Lexington, in 1775, may have had seven hundred inhabitants. Their minister was the learned and fervent Jonas Clark, the bold inditer of patriotic state papers, that may yet be read on their town records. In December, 1772, they had instructed their representative to demand "a radical and lasting redress of their grievances, for not through their neglect should the people be enslaved." A year later they spurned the use of tea. In 1774, at various town meetings, they voted "to increase their stock of ammunition," "to encourage military discipline, and to put themselves in a posture of defense against their enemies." In December they distributed to "the train band and alarm list" arms and ammunition and resolved to "supply the training soldiers with bayonets."
At two in the morning, under the eye of the minister, and of Hancock and Adams, Lexington Common was alive with the Minute Men. The roll was called and, of militia and alarm men, about one hundred and thirty answered to their names. The captain, John Parker, ordered everyone to load with powder and ball, but to take care not to be the first to fire. Messengers sent to look for the British regulars reported that there were no signs of their approach. A watch was therefore set, and the company dismissed with orders to come together at beat of drum.
The last stars were vanishing from night when the foremost party, led by Pitcairn, a major of marines, was discovered advancing quickly and in silence. Alarm guns were fired and the drums beat, not a call to village husbandmen only, but the reveille of humanity. Less than seventy, perhaps less than sixty, obeyed the summons, and, in sight of half as many boys and unarmed men, were paraded in two ranks a few rods north of the meeting house.
The British van, hearing the drum and the alarm guns, halted to load; the remaining companies came up, and, at half an hour before sunrise, the advance party hurried forward at double quick time, almost upon a run, closely followed by the grenadiers. Pitcairn rode in front and when within five or six rods of the Minute Men, cried out: "Disperse, ye villains! Ye rebels, disperse! Lay down your arms! Why don't you lay down your arms and disperse?" The main part of the countrymen stood motionless in the ranks, witnesses against aggression, too few to resist, too brave to fly. At this Pitcairn discharged a pistol, and with a loud voice cried "Fire!" The order was followed first by a few guns, which did no execution, and then by a close and deadly discharge of musketry.

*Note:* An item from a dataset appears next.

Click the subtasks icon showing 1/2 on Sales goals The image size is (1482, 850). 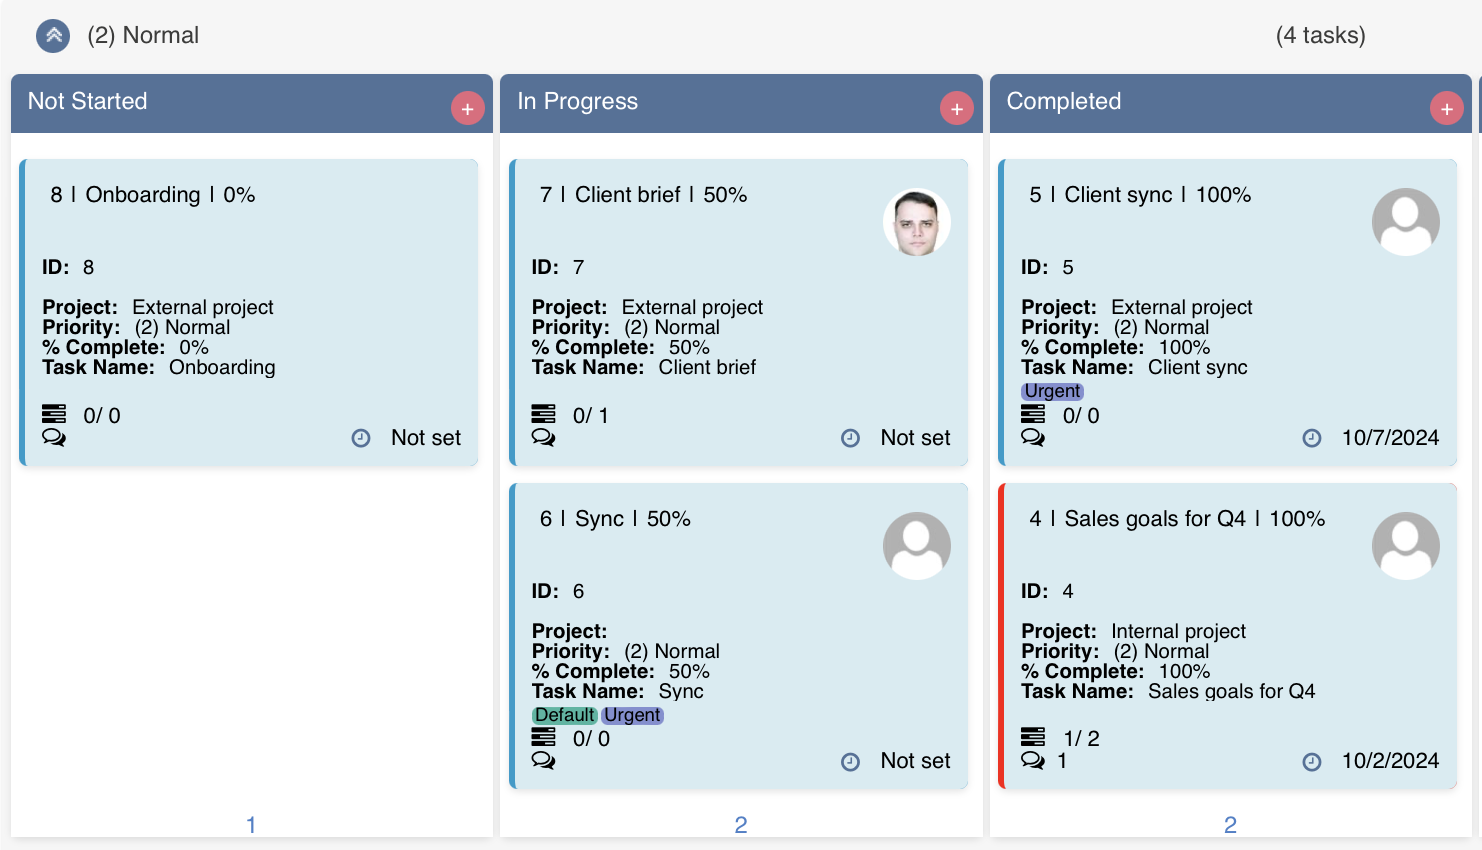pyautogui.click(x=1034, y=738)
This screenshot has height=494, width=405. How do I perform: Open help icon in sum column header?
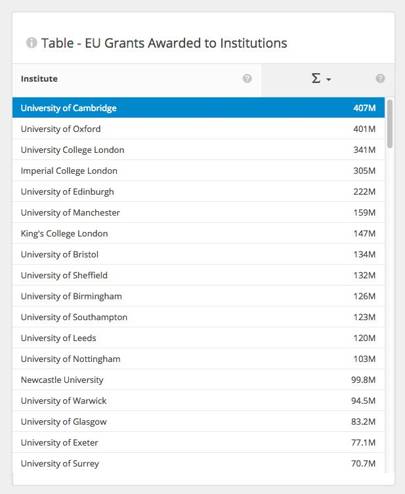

Jonas Parker, the strongest and best wrestler in Lexington, had promised never to run from British troops, and he kept his vow. A wound brought him on his knees. Having discharged his gun he was preparing to load it again when he was stabbed by a bayonet and lay on the post which he took at the morning's drum beat. So fell Isaac Muzzey, and so died the aged Robert Munroe, who in 1758 had been an ensign at Louisburg. Jonathan Harrington, Jr., was struck in front of his own house on the north of the common. His wife was at the window as he fell. With blood gushing from his breast, he rose in her sight, tottered, fell again, then crawled on hands and knees toward his dwelling; she ran to meet him, but only reached him as he expired on their threshold. Caleb Harrington, who had gone into the meeting house for powder, was shot as he came out. Samuel Hadley and John Brown were pursued and killed after they had left the green. Asabel Porter, of Woburn, who had been taken prisoner by the British on the march, endeavoring to escape, was shot within a few rods of the common. Seven men of Lexington were killed, nine wounded, a quarter part of all who stood in arms on the green.
There on the green lay in death the gray-haired and the young; the grassy field was red "with the innocent blood of their brethren slain," crying unto God for vengeance from the ground.
These are the village heroes who were more than of noble blood, proving by their spirit that they were of a race divine. They gave their lives in testimony to the rights of mankind, bequeathing to their country an assurance of success in the mighty struggle which they began. The expanding millions of their countrymen renew and multiply their praise from generation to generation. They fulfilled their duty not from an accidental impulse of the moment; their action was the ripened fruit of Providence and of time.
Heedless of his own danger, Samuel Adams, with the voice of a prophet, exclaimed: "Oh, what a glorious morning is this!" for he saw his country's independence hastening on, and, like Columbus in the tempest, knew that the storm bore him more swiftly toward the undiscovered land.
The British troops drew up on the village green, fired a volley, huzzaed thrice by way of triumph, and after a halt of less than thirty minutes, marched on for Concord. There, in the morning hours, children and women fled for shelter to the hills and the woods and men were hiding what was left of cannon and military stores.
The Minute Men and militia formed on the usual parade, over which the congregation of the town for near a century and a half had passed to public worship, the freemen to every town meeting, and lately the patriot members of the Provincial Congress twice a day to their little senate house. Near that spot Winthrop, the father of Massachusetts, had given counsel; and Eliot, the apostle of the Indians, had spoken words of benignity and wisdom. The people of Concord, of whom about two hundred appeared in arms on that day, derived their energy from their sense of the divine power.